MME nega que modelos mais baratos vão custar R$ 5 mil a partir da nova regra – Foto: Fábio Rodrigues Pozzebom / Agência Brasil
O Ministério de Minas e Energia (MME) negou nesta quinta-feira 21 que as novas regras sobre eficiência energética de refrigeradores vão elevar para o mínimo de R$ 5 mil o valor da versão mais básica desses eletrodomésticos.
A projeção divulgada na imprensa pelos fabricantes é que a medida subiria para R$ 5 mil o valor dos produtos mais básicos. Segundo o MME, contudo, durante a realização de consulta pública para definição dos novos índices, os próprios fabricantes estimaram um aumento de cerca de 23%, o que daria em torno de R$ 350,00, valor 10 vezes abaixo do que está sendo publicado.

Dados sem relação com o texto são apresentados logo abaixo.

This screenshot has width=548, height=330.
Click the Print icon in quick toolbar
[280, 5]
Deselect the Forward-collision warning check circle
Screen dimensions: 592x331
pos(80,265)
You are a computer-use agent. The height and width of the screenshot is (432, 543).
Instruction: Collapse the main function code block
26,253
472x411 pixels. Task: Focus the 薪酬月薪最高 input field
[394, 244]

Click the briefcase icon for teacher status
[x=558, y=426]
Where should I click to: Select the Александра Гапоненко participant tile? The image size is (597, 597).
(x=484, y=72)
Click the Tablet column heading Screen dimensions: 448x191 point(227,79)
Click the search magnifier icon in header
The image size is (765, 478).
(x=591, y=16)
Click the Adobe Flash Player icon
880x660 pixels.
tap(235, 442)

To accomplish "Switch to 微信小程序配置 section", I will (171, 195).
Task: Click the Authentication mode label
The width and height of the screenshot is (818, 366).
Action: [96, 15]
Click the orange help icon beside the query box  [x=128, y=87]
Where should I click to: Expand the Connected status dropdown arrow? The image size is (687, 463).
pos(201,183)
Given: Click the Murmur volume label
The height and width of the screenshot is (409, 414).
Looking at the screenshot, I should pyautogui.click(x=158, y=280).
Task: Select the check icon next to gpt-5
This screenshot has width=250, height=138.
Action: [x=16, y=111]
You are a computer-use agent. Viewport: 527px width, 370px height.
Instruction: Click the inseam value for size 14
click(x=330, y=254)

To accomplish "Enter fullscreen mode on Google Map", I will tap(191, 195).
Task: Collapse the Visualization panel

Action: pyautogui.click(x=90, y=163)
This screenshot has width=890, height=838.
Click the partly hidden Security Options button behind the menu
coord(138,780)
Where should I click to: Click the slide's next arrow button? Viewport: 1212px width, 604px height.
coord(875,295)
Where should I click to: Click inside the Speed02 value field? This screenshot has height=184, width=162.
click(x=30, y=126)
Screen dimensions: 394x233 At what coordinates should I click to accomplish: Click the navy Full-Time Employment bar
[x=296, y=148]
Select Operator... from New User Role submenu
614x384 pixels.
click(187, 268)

Ainda segundo o ministério, essa diferença pode ser paga em até um ano com a economia gerada na conta de energia elétrica — redução relevante, visto que 39% das despesas domésticas mensais são com eletricidade, segundo o Instituto Brasileiro de Geografia e Estatística (IBGE).
Além disso, de acordo com a norma, nenhum equipamento sairá de circulação até 2026, tempo suficiente para adaptação da indústria. Equipamentos que seriam descontinuados, em 2026, representam uma fração pequena do mercado.
Do total de 25 modelos de refrigerador de 1 porta, 17 atendem às normas, portanto, apenas 8 não poderiam ser comercializados a partir de 2026. Esses modelos, ainda assim, podem ser adaptados, em cumprimento aos novos requisitos estabelecidos.
A meta dessa iniciativa é que os consumidores tenham acesso a refrigeradores domésticos melhores e que consomem menos energia elétrica. Quem tem esses aparelhos em ótimo estado de funcionamento não precisa comprar um novo para estar de acordo com a resolução publicada.